Beware, those music scrobbles you see might actually be the music taste of some Russian or Chinese hacker!  Seriously though, I don’t really see the point with hacking Last.fm, I’m not entirely sure they even have any sort of financial data.  I imagine the email list is sort of useful for spam accounts.  I suppose there is also the issue of people using the same passwords everywhere.

The good side of these hacks, the lists get put on-line, on hacker sites or TOR sites, and there are several places that take these lists of leaked accounts, dump them in a database and allow you to search to see if your account shows up in a list and for which site, if available.  With all of these recent lists I went through and checked my primary email addresses and found about 20 entries between the two of them that had been compromised.  Most of those were vBulleten Boards that I had signed up for 10 years ago, never posted to, and had forgotten even existed.
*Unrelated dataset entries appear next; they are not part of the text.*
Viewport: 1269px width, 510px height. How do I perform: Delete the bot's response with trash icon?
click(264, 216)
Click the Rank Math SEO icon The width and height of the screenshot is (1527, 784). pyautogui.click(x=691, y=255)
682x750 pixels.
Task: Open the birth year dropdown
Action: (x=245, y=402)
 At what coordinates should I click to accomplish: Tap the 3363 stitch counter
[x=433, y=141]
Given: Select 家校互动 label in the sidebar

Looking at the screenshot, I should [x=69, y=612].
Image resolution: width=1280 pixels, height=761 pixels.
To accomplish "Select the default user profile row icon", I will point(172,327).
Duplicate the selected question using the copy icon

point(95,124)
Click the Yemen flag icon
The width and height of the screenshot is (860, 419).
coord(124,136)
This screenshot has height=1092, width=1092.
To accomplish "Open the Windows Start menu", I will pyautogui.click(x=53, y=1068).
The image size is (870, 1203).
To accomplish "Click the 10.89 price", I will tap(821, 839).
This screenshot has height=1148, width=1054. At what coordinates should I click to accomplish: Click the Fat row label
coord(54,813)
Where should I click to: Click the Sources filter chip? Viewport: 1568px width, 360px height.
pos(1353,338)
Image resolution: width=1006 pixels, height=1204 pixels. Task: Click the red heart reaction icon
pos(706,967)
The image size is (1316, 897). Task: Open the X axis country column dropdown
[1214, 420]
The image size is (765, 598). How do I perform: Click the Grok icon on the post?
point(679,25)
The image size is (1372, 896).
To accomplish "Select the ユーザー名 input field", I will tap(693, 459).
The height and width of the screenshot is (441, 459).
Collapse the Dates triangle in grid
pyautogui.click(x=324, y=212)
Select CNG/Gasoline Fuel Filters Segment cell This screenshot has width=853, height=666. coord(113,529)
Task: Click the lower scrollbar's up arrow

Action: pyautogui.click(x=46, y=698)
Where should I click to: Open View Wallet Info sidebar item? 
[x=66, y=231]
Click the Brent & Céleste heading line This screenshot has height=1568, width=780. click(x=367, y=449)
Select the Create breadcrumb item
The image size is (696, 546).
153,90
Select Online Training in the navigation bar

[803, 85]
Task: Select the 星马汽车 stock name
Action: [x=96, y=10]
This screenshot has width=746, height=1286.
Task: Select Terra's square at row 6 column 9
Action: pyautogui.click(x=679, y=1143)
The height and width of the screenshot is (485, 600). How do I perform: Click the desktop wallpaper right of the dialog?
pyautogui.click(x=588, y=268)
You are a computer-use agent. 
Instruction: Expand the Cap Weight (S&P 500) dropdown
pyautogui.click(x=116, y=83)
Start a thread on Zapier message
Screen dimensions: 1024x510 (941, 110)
I mentioned the problem of using the same password repeatedly.  I’ve got several “layers” I use for how much complexity I put into my passwords.  Financial sites, large buying sites (eBay, Amazon, etc), all get unique passwords.  I just remember those.  The next level, things like Facebook and Twitter, also get unique passwords, but I have some basic algorithms I use to generate them, mentally, so I can remember those as well while keeping them unique.  Sites like the ones that were compromised, tiny one off bulletin boards with little risk to me if they get hacked, I admit, I use the same few passwords on a lot of those.  Especially older ones from ten years ago, before I got serious about my online security.

Ironically, these sites are now possibly my most secure passwords.  Because I used Lastpass to generate the passwords.  Lastpass is a plug in for pretty much every browser.  It remembers your passwords, and syncs them across your Lastpass account.  I’ve used it for years to store and sync passwords, but I never really bothered with the generated passwords feature.  The best practice at the moment, for passwords, are long strings of random characters, lastpass can create these, and then remember them, so you don’t have to.  I don’t know what my new password is for the PPCGeeks message board, but I don’t need to, because when I visit, Lastpass will enter it and log me in.  It’s long and complex.  I mostly avoided this feature before because it pretty much meant I would never be able to log in via mobile since I would have to manually type the password in.  Lastpass now has a mobile solution, but I also just sort of accepted that, I’m never going to visit many of these sites on mobile anyway.

The even better solution, when available, is to use 2 Factor Authorization.  Something you know, a password, something you have, an Authenticator.  Every mobile platform has an authenticator App.  If you happen to be one of the 1% using Windows Phone like me, the Microsoft Authenticator works just like the Google Authenticator when setting it up.  When I want to log into say, Dropbox, I enter my username and password, like normal, and then I am prompted to enter the generated code from my Authenticator.  It doesn’t matter if someone else has my password, because they don’t have the Authenticator, which is randomly generated and can’t be duplicated.  I use this for any site that has it, which is almost all of the “big ones”, Microsoft, Google, Dropbox, etc.  I actually get frustrated when it’s not available, like when my Rockstar Games account got stolen 6 months ago or with Playstation Network, which has had like 3 or 4 hacks now.